Text provided:
__________________________________________________

4. Dissatisfied, the Employee lodged a memorandum of appeal contending that:a.The Learned Magistrate erred in law and in fact in finding that she had not supported her claim for unpaid extra hours worked.b.The Learned Magistrate erred in law and in fact in finding that she had not supported her claim for Sundays worked.c.The Learned Magistrate erred in law and in fact in failing to award her costs of the suit.

5. On the strength of these grounds the Appellant urged this Court to allow the appeal, award her compensation for overtime and Sundays worked, and grant her costs both in the lower court and on appeal.

6. Similarly, on 27th February 2025, the Employer filed its own memorandum and record of appeal, asserting that the Trial Court had committed multiple errors in law and fact. Key being:a.Failing to take into account considerations that should have been taken into account before entering the judgment.b.Failing to apply the applicable laws of evidence on the facts.c.Failing to evaluate and consider the evidence it adduced before her specifically the employment contract between the parties.d.Violating the Employer’s right to a fair hearing under Article 50(1) of the Constitution.e.Making a finding that there was proof on a balance of probabilities that payment for public holidays had not been made despite the presence of evidence of payment.f.Making a finding that Kshs. 203,520/- should be paid for public holidays worked.g.Arriving at the award for unpaid public holidays worked despite evidence that the compensation for public holidays was adequately provided for in the contract of employment.h.Failing to consider evidence before her that leave days in lieu of public holidays worked were taken.i.Exercising discretion injudiciously, improperly and unconstitutionally.j.Misapprehending the dispute before it as borne by the pleadings and consequently arriving at findings and orders.k.Failing to take into account relevant facts and law and instead considering irrelevant matters in arriving at the judgment dated 25th June 2024.

__________________________________________________

Data excerpt:

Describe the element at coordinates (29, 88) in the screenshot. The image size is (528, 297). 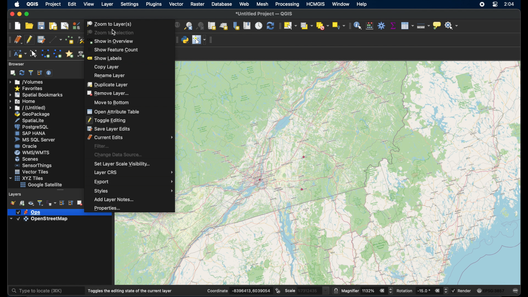
I see `favorites` at that location.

__________________________________________________

Given problem A:
Answer these questions from the appeal text:
(i) On what date did the Employer file its memorandum and record of appeal?
(ii) What sum did the Trial Court find should be paid for public holidays worked?
(iii) Under which provision of the Constitution does the Employer say its right to a fair hearing was violated?
Given problem B:
State whether each statement agrees with the appeal text, answering yes or no and quoting the words that decide it.
(i) The Appellant asked for her costs in the lower court only.
(ii) The Employer argued that compensation for public holidays was provided for in the contract of employment.
(iii) The judgment the Employer challenged was dated 25th June 2024.
Rely only on the appeal text to answer.

Correct response A:
(i) 27th February 2025
(ii) Kshs. 203,520/-
(iii) Article 50(1)

Correct response B:
(i) No: "grant her costs both in the lower court and on appeal"
(ii) Yes: "compensation for public holidays was adequately provided for in the contract of employment"
(iii) Yes: "the judgment dated 25th June 2024"